-------- PROVIDED DATA --------

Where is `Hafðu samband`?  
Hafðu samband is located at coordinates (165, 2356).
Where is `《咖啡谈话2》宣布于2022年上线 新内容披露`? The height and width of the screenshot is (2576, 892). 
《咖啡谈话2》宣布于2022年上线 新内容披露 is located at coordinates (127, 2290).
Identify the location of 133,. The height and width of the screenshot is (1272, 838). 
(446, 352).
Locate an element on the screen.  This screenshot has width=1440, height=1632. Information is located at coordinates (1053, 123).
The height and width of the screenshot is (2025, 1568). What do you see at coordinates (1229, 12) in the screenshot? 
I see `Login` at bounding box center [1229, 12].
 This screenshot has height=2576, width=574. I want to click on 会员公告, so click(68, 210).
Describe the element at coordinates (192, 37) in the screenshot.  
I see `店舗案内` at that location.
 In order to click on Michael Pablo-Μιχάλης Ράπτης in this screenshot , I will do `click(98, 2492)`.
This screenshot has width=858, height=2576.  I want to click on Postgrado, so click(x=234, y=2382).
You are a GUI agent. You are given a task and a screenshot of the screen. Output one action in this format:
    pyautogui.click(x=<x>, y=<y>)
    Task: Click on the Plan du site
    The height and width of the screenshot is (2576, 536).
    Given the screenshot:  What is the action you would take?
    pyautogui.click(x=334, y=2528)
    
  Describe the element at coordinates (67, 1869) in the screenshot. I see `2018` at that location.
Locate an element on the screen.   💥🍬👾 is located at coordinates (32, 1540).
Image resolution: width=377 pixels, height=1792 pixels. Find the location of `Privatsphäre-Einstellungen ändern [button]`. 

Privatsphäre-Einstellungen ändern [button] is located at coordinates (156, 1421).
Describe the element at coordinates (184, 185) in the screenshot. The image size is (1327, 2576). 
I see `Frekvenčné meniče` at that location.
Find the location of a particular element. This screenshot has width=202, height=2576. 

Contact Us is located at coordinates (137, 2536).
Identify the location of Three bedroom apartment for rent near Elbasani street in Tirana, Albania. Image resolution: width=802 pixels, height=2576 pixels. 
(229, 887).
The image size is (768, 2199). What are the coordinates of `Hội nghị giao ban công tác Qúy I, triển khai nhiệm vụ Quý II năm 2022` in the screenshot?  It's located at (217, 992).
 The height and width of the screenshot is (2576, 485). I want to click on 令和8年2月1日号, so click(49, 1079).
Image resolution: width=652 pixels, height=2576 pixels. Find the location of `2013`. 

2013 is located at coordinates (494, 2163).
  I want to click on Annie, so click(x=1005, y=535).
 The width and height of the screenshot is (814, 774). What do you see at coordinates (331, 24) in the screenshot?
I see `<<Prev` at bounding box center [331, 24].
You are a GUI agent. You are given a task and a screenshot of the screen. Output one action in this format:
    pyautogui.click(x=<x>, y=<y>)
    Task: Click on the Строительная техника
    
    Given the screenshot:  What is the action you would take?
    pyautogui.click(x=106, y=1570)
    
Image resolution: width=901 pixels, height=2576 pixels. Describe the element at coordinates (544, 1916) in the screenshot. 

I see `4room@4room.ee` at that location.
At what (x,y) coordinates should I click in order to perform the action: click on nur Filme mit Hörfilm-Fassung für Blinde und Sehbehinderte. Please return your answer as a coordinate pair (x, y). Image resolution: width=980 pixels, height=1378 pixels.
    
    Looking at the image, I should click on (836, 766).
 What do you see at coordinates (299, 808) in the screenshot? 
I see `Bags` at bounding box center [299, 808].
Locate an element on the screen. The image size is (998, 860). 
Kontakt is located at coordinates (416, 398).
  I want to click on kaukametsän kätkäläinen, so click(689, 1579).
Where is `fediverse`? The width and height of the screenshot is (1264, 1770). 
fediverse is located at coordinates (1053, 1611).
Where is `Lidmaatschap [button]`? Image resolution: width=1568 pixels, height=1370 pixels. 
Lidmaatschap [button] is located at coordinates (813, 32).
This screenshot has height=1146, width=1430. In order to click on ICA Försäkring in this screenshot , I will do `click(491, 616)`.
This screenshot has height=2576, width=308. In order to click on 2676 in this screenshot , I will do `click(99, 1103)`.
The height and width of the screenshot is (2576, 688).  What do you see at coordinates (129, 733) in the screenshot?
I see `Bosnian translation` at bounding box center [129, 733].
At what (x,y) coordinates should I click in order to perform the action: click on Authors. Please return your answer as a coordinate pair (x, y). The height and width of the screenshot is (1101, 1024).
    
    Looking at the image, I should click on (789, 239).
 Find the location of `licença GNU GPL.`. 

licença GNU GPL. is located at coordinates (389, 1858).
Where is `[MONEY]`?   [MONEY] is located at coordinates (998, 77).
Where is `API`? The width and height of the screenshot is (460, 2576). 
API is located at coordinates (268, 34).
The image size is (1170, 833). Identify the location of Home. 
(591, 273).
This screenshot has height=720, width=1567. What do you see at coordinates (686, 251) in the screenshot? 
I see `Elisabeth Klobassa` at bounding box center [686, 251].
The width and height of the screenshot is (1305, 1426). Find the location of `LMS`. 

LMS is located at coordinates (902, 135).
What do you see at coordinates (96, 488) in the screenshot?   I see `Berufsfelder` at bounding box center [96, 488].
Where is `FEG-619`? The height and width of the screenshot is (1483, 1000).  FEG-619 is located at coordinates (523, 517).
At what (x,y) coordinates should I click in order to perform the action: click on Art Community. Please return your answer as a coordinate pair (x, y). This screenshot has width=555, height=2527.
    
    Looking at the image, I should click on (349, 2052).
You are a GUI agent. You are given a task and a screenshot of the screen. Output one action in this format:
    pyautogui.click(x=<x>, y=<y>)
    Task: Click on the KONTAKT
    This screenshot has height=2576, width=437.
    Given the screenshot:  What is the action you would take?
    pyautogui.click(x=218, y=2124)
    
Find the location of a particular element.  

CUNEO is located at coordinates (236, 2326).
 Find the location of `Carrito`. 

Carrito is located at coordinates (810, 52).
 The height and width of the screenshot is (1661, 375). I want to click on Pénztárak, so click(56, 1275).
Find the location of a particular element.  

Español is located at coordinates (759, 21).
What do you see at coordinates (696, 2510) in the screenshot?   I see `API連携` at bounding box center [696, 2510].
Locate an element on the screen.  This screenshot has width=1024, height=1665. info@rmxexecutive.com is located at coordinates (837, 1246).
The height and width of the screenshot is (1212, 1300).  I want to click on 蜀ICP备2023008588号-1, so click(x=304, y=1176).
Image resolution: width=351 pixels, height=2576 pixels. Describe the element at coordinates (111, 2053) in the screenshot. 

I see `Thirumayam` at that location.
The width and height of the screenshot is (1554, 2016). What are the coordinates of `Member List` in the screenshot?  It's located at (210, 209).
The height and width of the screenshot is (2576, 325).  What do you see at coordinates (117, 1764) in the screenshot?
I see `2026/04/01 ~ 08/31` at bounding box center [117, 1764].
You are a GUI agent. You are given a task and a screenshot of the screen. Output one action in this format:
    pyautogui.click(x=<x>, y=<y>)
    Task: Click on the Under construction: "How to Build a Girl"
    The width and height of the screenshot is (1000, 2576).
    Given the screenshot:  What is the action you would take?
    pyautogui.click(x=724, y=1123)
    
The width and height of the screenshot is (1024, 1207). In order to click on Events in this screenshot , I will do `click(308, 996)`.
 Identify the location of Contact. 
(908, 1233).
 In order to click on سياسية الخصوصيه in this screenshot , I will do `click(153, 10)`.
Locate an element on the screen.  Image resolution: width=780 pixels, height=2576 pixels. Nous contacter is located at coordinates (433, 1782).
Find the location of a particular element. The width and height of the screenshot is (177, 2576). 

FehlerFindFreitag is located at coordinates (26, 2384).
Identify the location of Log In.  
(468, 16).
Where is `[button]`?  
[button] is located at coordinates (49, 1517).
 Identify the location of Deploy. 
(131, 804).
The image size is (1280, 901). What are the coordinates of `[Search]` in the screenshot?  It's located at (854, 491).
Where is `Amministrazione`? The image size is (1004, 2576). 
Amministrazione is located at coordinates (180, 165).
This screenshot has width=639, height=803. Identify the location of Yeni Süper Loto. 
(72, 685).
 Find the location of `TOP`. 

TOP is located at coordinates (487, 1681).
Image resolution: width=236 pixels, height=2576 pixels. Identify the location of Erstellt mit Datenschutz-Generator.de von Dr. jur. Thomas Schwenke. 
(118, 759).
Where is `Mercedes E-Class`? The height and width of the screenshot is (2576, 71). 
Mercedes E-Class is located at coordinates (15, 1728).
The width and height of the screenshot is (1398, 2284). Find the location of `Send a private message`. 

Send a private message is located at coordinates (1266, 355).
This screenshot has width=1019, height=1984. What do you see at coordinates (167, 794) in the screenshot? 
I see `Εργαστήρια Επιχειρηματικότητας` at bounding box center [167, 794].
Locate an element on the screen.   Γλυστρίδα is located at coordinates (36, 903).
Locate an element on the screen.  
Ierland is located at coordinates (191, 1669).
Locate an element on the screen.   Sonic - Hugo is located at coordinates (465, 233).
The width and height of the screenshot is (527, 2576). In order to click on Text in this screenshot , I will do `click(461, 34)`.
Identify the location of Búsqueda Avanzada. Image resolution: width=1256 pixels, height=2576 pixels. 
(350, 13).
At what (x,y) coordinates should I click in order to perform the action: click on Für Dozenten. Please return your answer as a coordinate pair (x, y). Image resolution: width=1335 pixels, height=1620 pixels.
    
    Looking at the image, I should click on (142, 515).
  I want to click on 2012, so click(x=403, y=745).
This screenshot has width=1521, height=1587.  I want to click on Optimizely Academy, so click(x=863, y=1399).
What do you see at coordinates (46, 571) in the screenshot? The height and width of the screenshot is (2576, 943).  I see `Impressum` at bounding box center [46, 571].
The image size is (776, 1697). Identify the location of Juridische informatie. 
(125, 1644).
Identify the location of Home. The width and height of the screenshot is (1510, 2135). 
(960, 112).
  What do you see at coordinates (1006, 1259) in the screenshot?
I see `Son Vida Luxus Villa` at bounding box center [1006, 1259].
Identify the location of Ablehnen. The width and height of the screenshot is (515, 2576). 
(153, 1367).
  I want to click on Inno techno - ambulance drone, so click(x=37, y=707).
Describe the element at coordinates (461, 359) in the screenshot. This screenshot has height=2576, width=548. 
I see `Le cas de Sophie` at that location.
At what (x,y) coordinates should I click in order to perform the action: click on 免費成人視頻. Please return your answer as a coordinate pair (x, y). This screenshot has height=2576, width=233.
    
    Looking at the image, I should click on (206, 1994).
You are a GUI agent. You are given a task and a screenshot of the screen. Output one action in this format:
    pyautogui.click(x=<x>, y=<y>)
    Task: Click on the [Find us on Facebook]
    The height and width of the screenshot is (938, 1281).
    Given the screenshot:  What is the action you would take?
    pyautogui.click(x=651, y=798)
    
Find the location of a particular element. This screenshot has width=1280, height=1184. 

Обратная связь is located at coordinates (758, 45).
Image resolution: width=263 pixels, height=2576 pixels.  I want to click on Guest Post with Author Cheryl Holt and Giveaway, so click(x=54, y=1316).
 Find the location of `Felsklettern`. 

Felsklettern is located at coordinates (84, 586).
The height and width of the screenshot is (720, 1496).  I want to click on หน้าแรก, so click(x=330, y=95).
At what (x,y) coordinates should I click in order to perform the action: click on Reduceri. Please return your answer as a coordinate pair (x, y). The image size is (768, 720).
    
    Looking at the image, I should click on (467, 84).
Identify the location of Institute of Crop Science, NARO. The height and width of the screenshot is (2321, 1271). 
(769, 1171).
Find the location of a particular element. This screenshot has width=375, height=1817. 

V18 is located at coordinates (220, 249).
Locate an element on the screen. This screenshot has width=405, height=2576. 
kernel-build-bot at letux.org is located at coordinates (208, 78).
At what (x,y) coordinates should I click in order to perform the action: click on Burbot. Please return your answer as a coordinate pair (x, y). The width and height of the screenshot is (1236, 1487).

--------

**DO THIS:** Repeat the items above word for word, everything from the line containing "has width=202, height=2576." down to the line containing "(229, 887).", both included.

**CORRECT RESPONSE:**
Find the location of a particular element. This screenshot has width=202, height=2576. 

Contact Us is located at coordinates (137, 2536).
Identify the location of Three bedroom apartment for rent near Elbasani street in Tirana, Albania. Image resolution: width=802 pixels, height=2576 pixels. 
(229, 887).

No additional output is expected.